Copying UK defamation laws will fix Australia’s ‘plaintiff bonanza’: Spycatcher silk

Copying UK defamation laws will fix Australia’s ‘plaintiff bonanza’: Spycatcher silk

Latika Bourke – The Sydney Morning Herald – Monday 03 August

London: The barrister who hired Malcolm Turnbull to act in the famous Spycatcher case says Australia’s decision to copy parts of Britain’s defamation law will reduce the country’s “plaintiff bonanza,” saying it halved libel cases in the UK when it was introduced.

But David Hooper, QC, warned sky-high legal bills racked up through plaintiffs lodging defamation claims, as has been seen in the UK, could still serve to silence media and other organisations from investigative journalism and research.

On Wednesday, NSW Attorney-General Mark Speakman became the country’s first attorney-general to introduce the defamation changes to Parliament and the other states and territories will follow suit.

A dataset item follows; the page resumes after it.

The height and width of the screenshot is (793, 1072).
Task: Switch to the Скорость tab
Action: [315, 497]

The reforms include a new “serious harm” threshold to weed out trivial claims before a trial and a public interest defence aimed at protecting investigative reports, both of which are modelled on British law.

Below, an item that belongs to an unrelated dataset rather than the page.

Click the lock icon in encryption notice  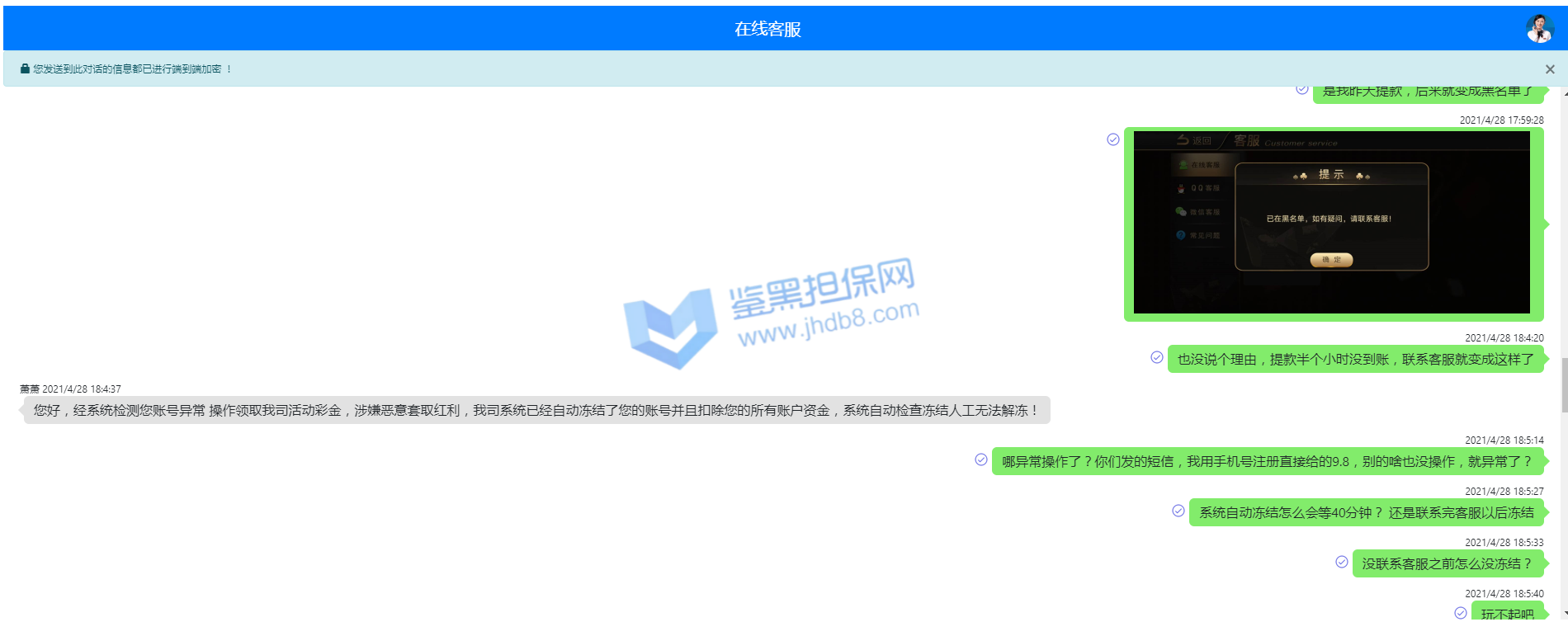(x=25, y=68)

Backbenchers who called for Australian defamation laws to be strengthened in favour of public interest journalism said they were hopeful the new laws would increase scrutiny of foreign interference in Australia’s democratic processes and send a warning to those who have engaged in “lawfare” to try and silence the free press.

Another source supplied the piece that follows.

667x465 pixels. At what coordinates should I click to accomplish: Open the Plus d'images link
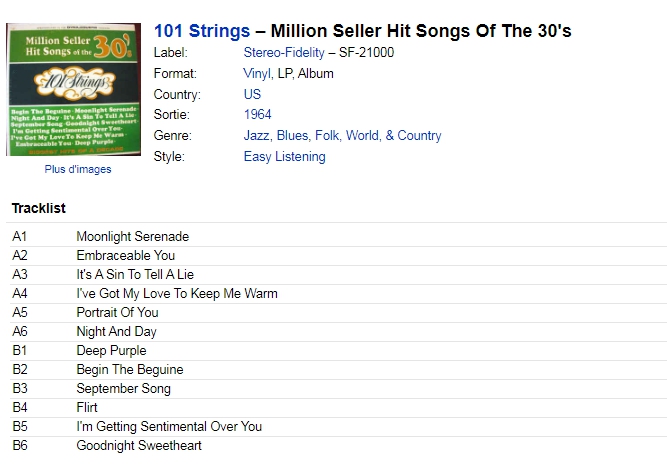point(78,169)
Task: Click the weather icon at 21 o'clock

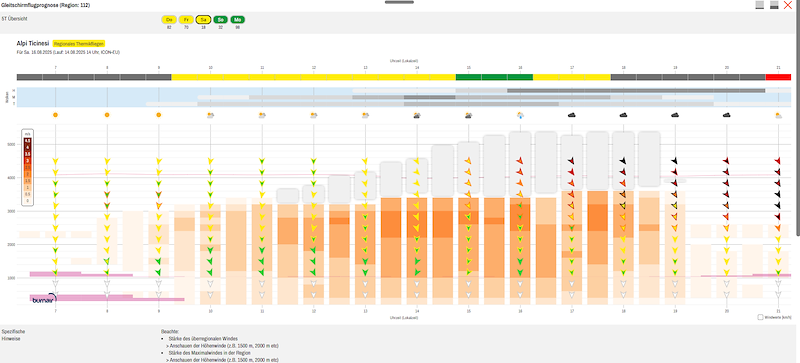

Mr Hooper, whose practice centred on defending media companies against defamation actions before his retirement, told The Sydney Morning Herald and The Age that Australia was known as a “plaintiff bonanza”.
He said introducing a public interest defence for the media and requiring those claiming to have been defamed to prove they suffered serious harm as a result of the reporting about them was a positive step forward for Australia.

“I think it’s going to be very good,” Mr Hooper said. “It’s been such a plaintiff bonanza in Australia; we read of these ridiculously high awards, quite often by some fairly controversial characters.”

He said defamation law was mostly used by celebrities, as demonstrated in the past few weeks, with the intimate details of actor Johnny Depp’s relationship with actress Amber Heard broadcast to the world as a result of Depp’s defamation case against The Sun newspaper and its executive editor Dan Wooten.

In recent years “there has been, probably, halving of the number of libel actions brought in this country,” he said, noting that despite a spike in 2019, “The trend is certainly downward.”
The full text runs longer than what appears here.